He is also highly resistant to learning math. Nigel, in an un-stereotypically autistic way, hates math. Numbers are good for historical dates, calendars, times of movie listings, how much a Lego set costs, phone numbers and addresses, but other than that he has no use for them. Why learn multiplication tables when we have calculators? “Long division is for losers,” he loves to say. “I’m going to destroy it.”
He says he’s going to “destroy education,” too. And Charlemagne, since Nigel thinks that’s who “invented” it. He’s going to go back in time and assassinate Charlemagne because he apparently had something to do with promoting education. This plan came about when I pointed out today that he is required by law to be educated. “You can be educated at Blank Middle School or here at home. Which do you prefer?” “Neither. I’ll destroy education,” he says, and purposefully presses down too hard on his pencil so the lead breaks.
It isn’t supposed to go this way, I tell myself. He should appreciate that I’m homeschooling him so he doesn’t have to go to the school he hates. Doesn’t he realize all the sacrifices I’ve made as a single parent to be able to homeschool him? Of course not, and I can’t expect him to. He’s a kid, an autistic kid at that. But there’s only so much I can take. Only so much talk of “destroying” things, non-tangible things that can’t be destroyed anyway. “That doesn’t make sense,” I tell him when I am at my wit’s end, unable to try to reason with him any longer.
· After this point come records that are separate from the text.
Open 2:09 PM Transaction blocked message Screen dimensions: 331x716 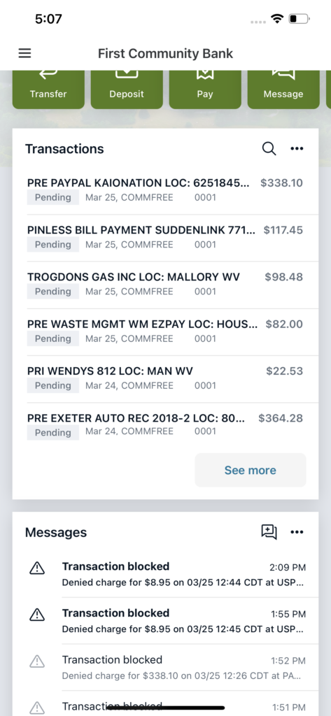165,574
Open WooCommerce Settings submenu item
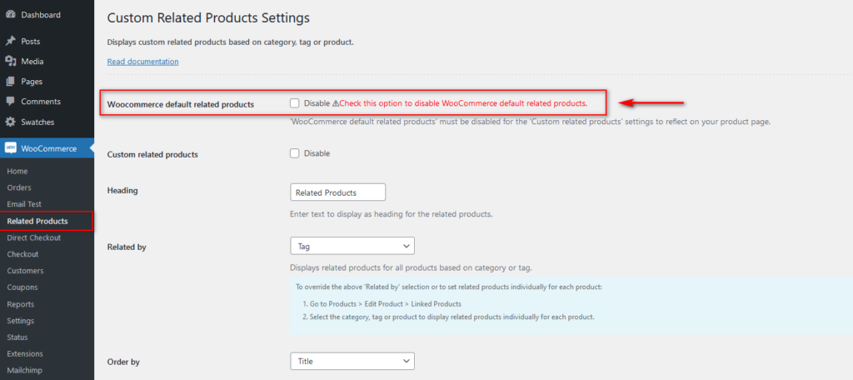 pos(21,321)
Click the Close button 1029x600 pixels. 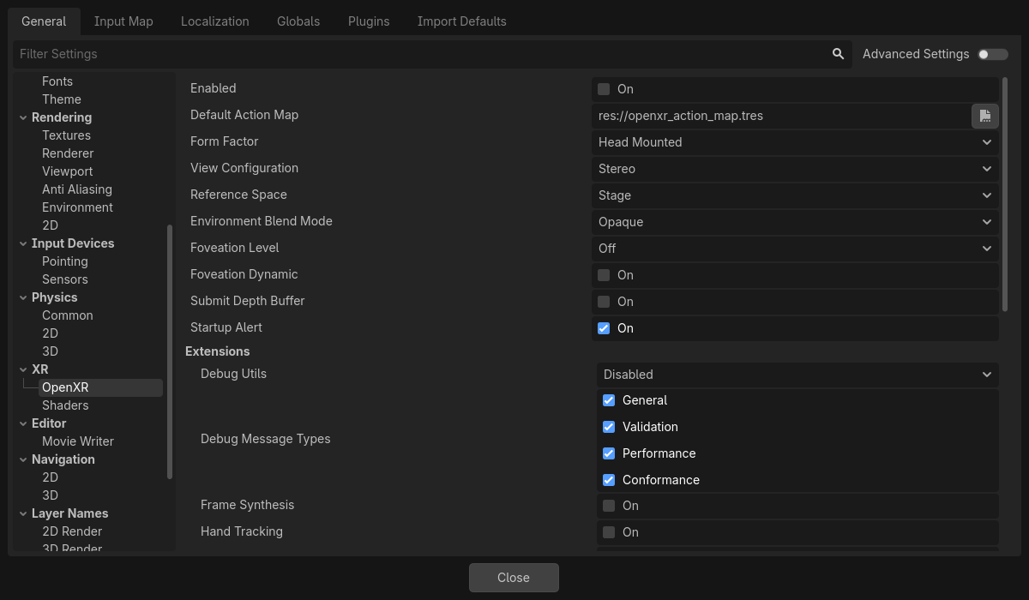[514, 577]
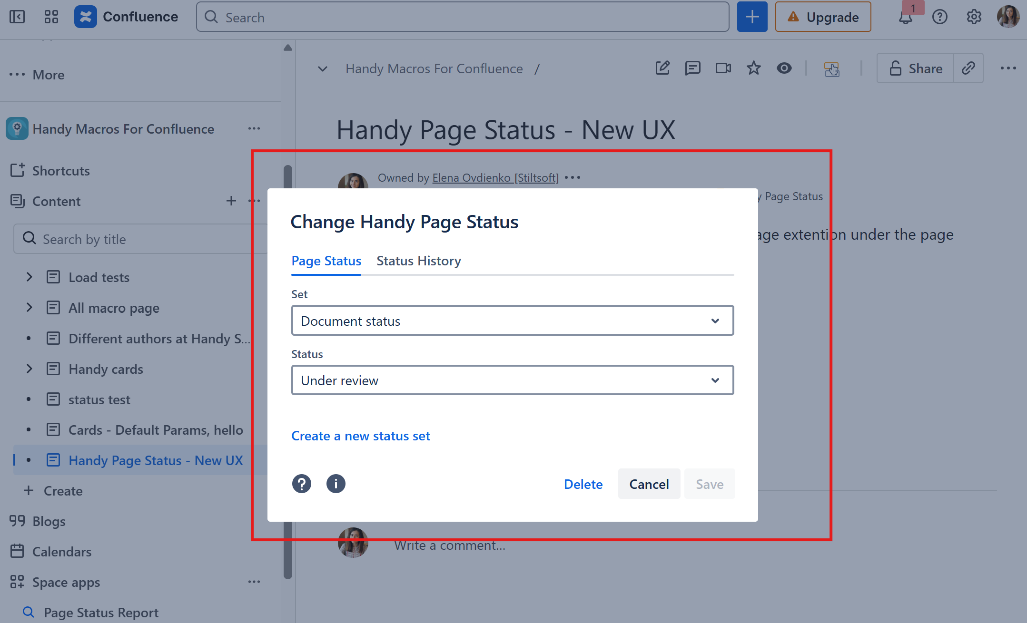Star this page as favorite
Screen dimensions: 1027x623
(x=753, y=68)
And so, to the person who Googled “teen homeschooled and doesn’t want to learn,” I say the following:
You’re in good company. Despair not. Take it one day at a time. I don’t know if your teen is autistic or not, but mine is and that’s how I manage things. That’s the only way I’ve ever been able to manage it – one day at a time. That’s the only advice I’m able to offer. Some days they’ll listen and some days they won’t. Some days they get it, and some days they throw their math books across the room. And yeah, some days we want to throw the math book across the room too. Some days we want to yell, “This isn’t fun for me, either!” But we just keep at it. Yes, it is hard. What I call the “hurdle days” are especially hard. But it’s also worth it. Even though I’m making this up as I go along, I know that it’s worth it.